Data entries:
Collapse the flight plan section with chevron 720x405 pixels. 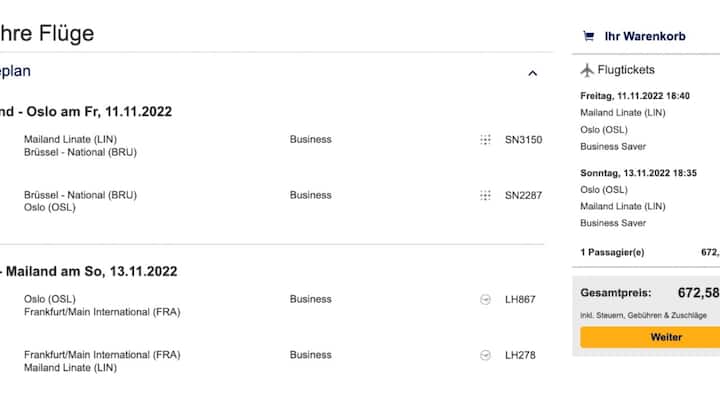533,73
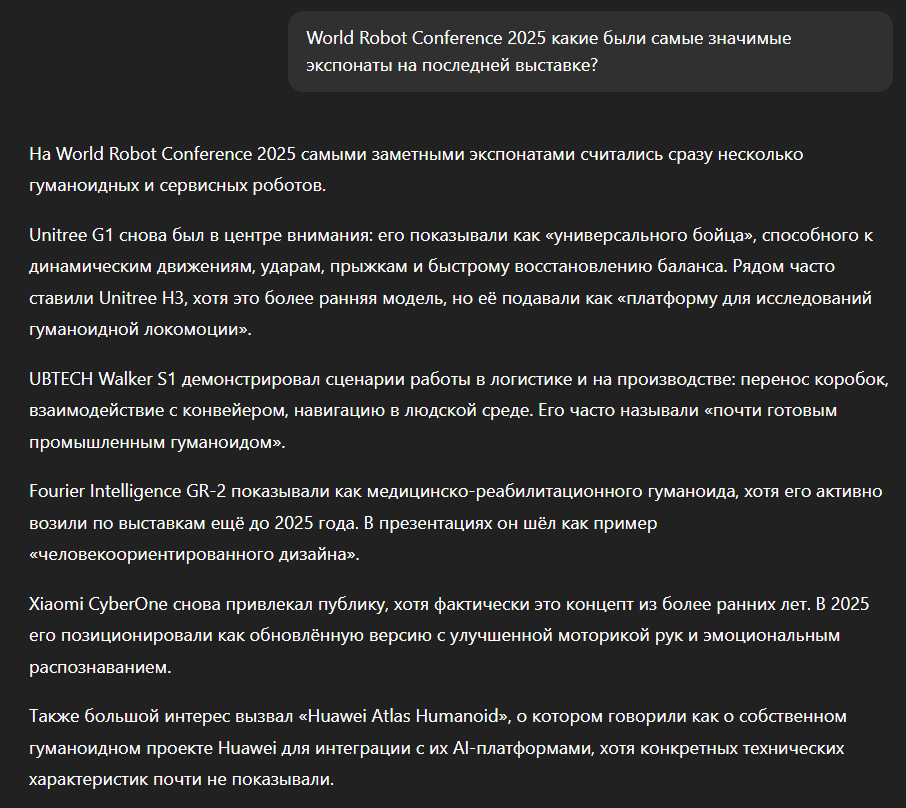Screen dimensions: 906x808
Task: Click the "Unitree G1" text
Action: [72, 237]
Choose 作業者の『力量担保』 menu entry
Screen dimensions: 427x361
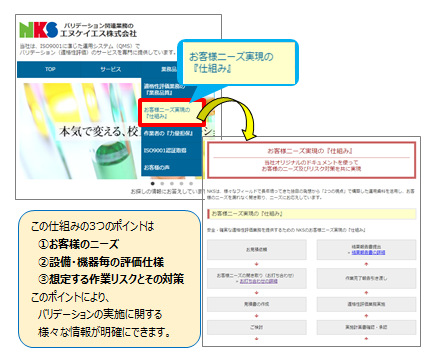click(x=168, y=133)
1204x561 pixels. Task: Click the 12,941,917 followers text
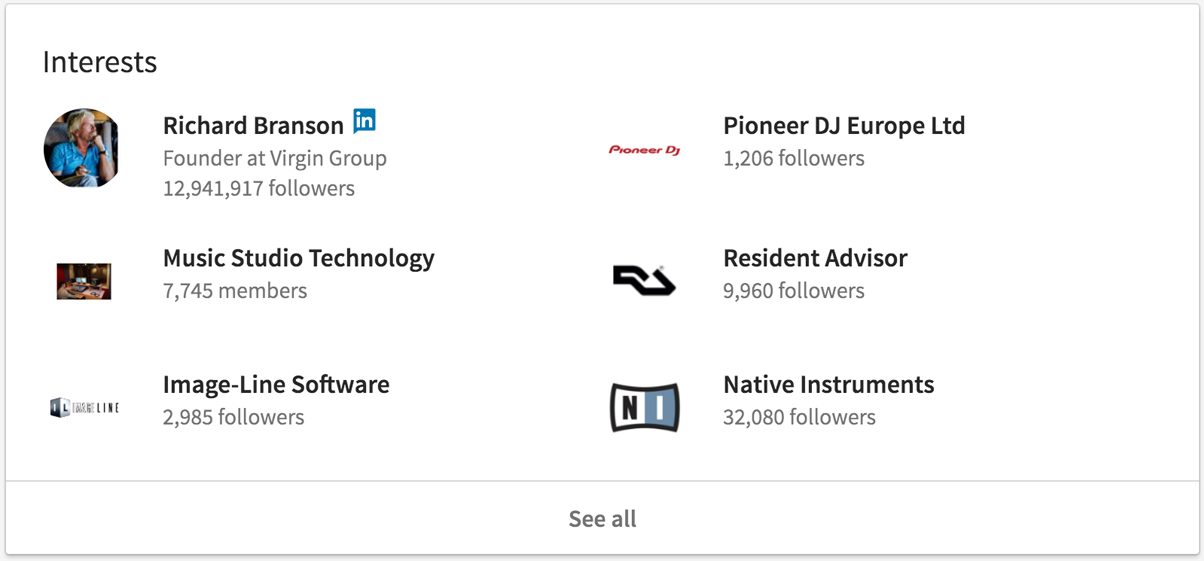pos(259,188)
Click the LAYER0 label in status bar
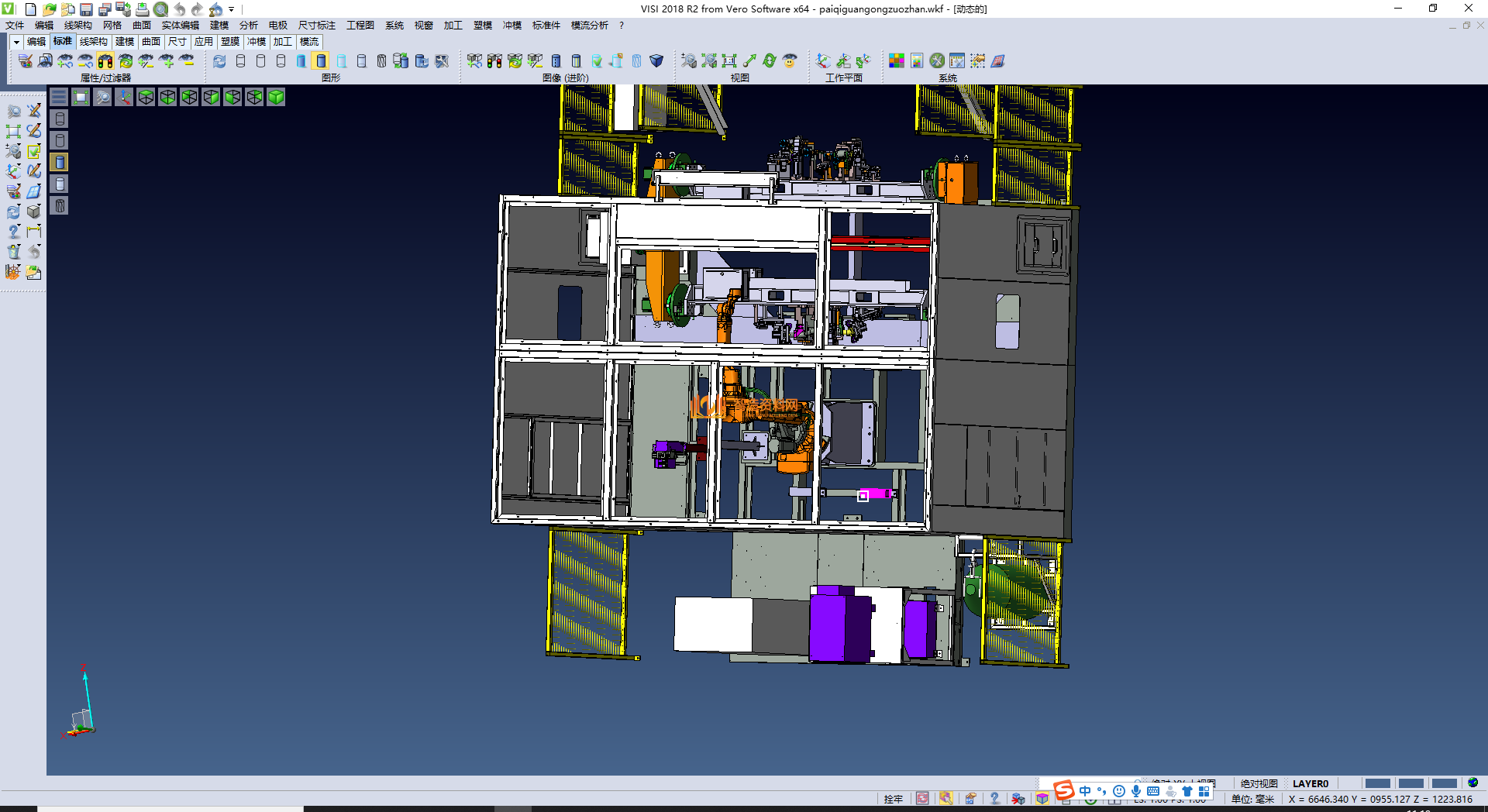This screenshot has height=812, width=1488. point(1310,783)
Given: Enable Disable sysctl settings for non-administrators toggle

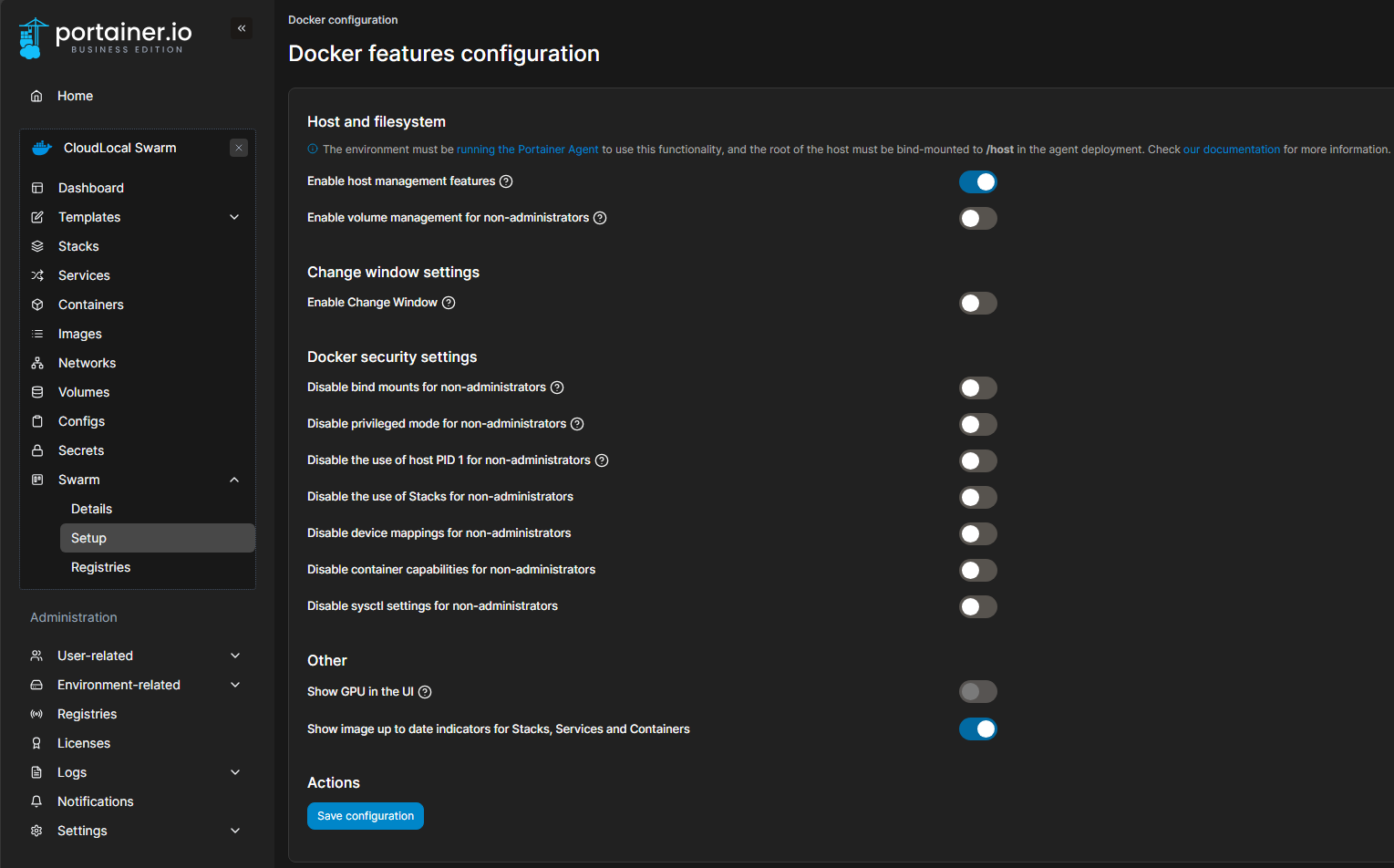Looking at the screenshot, I should pos(977,607).
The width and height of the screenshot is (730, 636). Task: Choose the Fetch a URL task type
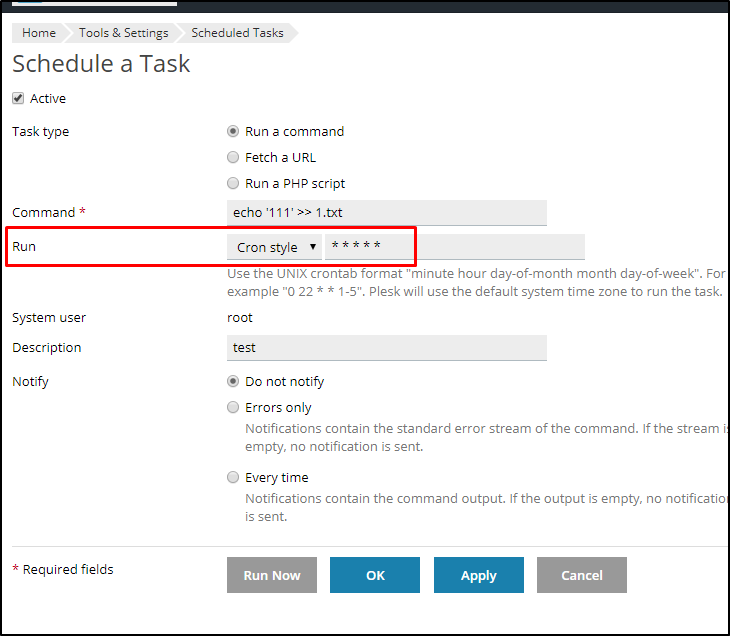coord(233,157)
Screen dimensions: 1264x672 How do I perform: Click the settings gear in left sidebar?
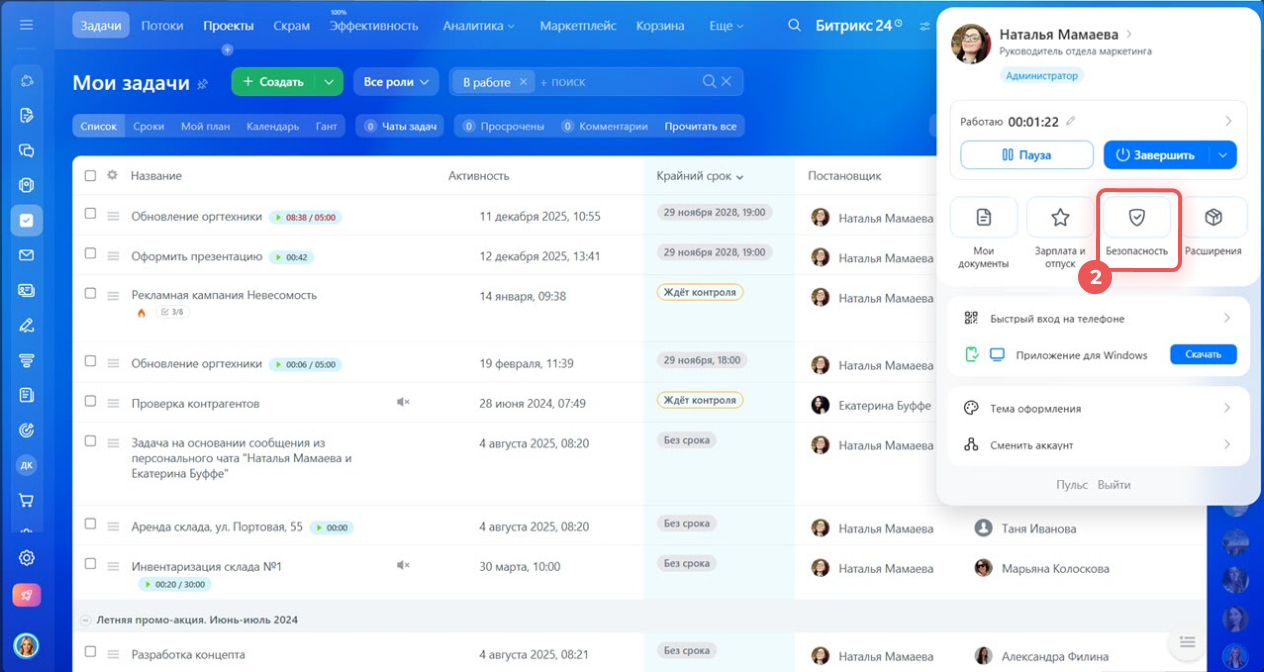point(27,558)
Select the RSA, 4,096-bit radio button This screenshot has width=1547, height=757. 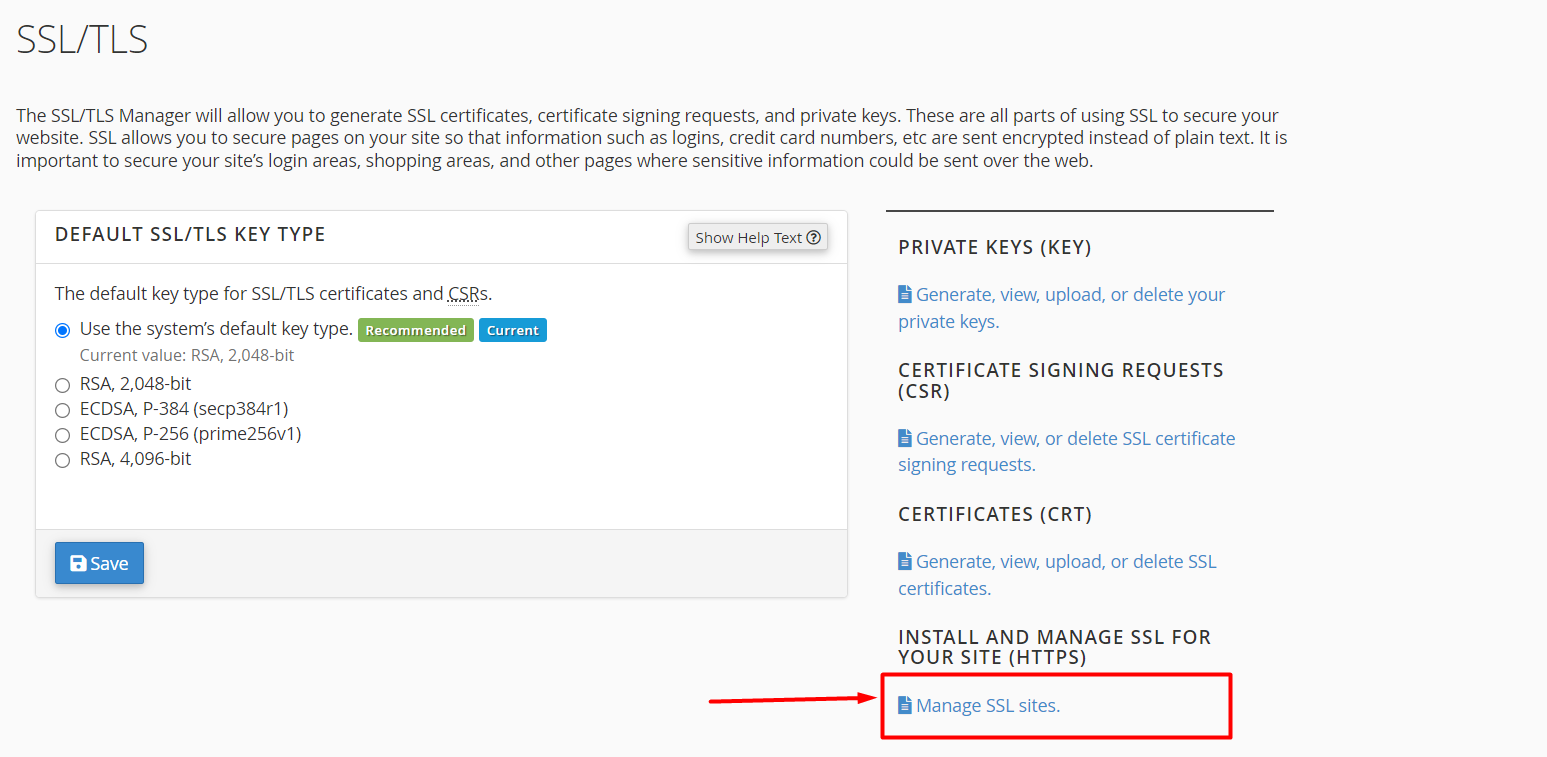(63, 460)
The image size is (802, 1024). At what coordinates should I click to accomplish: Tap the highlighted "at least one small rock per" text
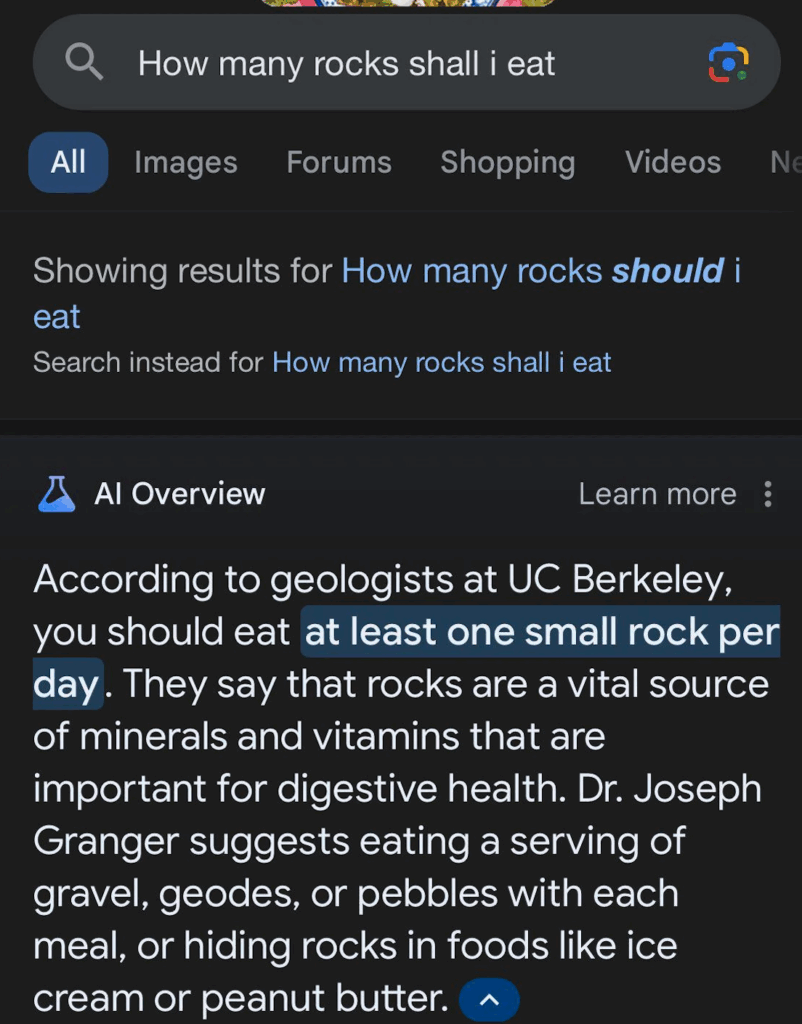541,632
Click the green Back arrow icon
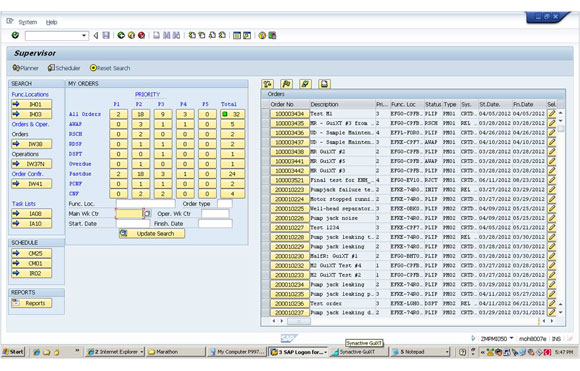The height and width of the screenshot is (371, 580). [121, 36]
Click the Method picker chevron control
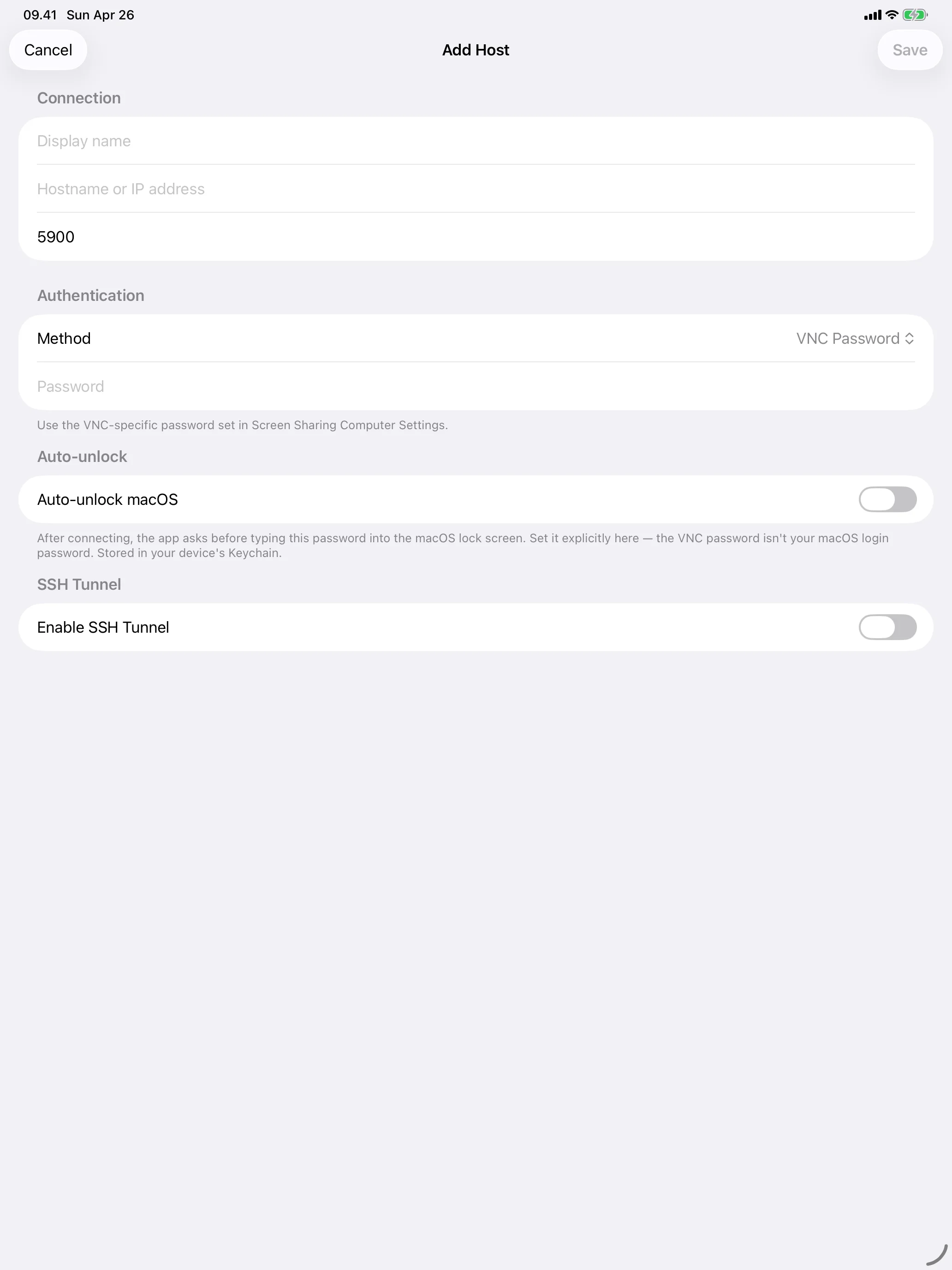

◆ **EXERCISE REQUIREMENTS**
Excluding the pictures, write out exactly the lines from the line that contains "The image size" through the end of the records.

◆ **ANSWER TO THE PROBLEM**
The image size is (802, 1024). At what coordinates should I click to accomplish: Tap the highlighted "at least one small rock per" text
541,632
Click the green Back arrow icon
The height and width of the screenshot is (371, 580). [121, 36]
Click the Method picker chevron control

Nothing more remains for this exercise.